Data section:
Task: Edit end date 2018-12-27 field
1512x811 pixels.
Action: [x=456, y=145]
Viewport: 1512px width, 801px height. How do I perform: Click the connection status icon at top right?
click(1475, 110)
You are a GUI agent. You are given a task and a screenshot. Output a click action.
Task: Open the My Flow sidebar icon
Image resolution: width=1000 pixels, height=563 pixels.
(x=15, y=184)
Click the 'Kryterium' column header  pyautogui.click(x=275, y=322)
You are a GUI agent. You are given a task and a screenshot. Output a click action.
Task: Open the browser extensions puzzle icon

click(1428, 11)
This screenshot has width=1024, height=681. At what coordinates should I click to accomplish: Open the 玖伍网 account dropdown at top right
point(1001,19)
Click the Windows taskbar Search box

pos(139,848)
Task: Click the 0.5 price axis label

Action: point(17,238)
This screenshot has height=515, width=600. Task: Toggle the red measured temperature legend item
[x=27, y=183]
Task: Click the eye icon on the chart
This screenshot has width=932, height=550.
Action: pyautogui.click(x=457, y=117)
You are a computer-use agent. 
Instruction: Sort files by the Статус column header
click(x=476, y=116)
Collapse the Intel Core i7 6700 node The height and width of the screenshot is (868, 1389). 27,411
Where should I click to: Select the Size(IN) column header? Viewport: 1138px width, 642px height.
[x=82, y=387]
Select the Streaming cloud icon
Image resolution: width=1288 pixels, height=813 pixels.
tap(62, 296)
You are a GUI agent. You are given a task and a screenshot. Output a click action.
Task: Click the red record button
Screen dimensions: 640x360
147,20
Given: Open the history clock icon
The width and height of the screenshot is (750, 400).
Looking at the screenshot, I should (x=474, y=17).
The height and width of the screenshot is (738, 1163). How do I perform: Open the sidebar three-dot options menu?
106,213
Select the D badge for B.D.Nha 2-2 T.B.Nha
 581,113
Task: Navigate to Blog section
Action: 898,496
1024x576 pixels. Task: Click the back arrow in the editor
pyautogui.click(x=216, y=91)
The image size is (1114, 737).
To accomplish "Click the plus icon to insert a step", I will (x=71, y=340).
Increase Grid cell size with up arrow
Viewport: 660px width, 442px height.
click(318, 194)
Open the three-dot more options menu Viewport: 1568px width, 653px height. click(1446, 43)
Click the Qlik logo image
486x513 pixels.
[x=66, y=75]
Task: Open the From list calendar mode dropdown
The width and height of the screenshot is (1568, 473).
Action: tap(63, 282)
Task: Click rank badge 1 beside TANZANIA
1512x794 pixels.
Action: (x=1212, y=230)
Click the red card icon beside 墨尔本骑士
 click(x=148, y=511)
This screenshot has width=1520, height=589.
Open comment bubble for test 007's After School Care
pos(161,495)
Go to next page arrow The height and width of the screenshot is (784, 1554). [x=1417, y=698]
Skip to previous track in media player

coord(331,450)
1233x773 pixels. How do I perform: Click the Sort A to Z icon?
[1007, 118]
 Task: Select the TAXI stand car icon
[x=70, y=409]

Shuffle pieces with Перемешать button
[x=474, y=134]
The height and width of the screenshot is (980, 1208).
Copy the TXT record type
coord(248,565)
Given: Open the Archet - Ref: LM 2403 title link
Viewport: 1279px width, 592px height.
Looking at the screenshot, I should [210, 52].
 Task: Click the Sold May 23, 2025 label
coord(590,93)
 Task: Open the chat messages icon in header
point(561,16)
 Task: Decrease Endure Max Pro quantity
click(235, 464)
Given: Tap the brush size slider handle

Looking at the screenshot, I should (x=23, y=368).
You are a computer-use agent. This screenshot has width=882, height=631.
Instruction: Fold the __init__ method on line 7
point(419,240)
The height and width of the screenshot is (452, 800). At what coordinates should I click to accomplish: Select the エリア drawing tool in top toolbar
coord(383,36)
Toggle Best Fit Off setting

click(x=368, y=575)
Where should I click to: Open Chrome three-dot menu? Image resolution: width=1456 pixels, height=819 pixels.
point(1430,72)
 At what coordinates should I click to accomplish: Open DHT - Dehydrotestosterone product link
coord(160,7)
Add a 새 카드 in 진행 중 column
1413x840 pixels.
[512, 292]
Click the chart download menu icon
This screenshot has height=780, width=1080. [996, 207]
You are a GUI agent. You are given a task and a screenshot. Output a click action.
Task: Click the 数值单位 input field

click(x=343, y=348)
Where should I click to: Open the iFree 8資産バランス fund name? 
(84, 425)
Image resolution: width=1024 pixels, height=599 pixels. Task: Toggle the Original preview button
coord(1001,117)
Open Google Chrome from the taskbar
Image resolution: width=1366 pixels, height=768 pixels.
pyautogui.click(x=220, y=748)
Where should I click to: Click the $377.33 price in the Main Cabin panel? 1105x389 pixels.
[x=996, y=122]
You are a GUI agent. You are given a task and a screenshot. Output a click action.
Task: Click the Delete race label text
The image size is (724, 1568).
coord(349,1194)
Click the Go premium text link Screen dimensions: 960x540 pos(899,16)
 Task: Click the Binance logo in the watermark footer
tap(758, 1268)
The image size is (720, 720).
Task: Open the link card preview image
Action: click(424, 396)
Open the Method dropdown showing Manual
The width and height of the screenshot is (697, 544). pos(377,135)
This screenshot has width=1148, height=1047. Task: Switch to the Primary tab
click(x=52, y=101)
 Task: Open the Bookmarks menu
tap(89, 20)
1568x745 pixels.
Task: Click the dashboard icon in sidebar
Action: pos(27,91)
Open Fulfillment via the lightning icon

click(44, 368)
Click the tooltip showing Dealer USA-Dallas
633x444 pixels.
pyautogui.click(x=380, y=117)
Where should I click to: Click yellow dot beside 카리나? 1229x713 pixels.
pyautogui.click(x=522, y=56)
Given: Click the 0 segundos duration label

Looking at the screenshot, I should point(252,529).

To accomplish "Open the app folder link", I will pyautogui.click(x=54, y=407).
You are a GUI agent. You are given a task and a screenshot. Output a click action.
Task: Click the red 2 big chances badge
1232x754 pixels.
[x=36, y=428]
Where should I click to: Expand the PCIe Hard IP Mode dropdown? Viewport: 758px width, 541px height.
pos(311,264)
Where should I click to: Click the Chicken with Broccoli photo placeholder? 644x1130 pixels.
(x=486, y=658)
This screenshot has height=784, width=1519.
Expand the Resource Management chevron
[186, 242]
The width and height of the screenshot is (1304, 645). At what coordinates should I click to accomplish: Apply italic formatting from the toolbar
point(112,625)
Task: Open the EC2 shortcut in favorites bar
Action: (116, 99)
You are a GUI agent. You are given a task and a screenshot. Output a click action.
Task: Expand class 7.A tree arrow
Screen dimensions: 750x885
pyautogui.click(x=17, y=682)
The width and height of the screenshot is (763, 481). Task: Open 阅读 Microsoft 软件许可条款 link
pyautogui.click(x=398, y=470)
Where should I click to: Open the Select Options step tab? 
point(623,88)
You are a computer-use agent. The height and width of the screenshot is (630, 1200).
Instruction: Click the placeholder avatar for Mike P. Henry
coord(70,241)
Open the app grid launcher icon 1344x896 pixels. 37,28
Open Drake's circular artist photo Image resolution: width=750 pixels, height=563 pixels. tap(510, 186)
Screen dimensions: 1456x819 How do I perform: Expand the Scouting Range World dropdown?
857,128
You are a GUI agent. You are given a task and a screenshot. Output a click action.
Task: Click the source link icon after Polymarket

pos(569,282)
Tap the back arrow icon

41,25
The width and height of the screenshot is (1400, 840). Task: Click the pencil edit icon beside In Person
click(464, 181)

What you should do:
Pick out every line above that contains the string "button", treating uppercase and lowercase letters as distinct.

Solution to this task:
Task: Click the red record button
Shuffle pieces with Перемешать button
Image resolution: width=1024 pixels, height=599 pixels. Task: Toggle the Original preview button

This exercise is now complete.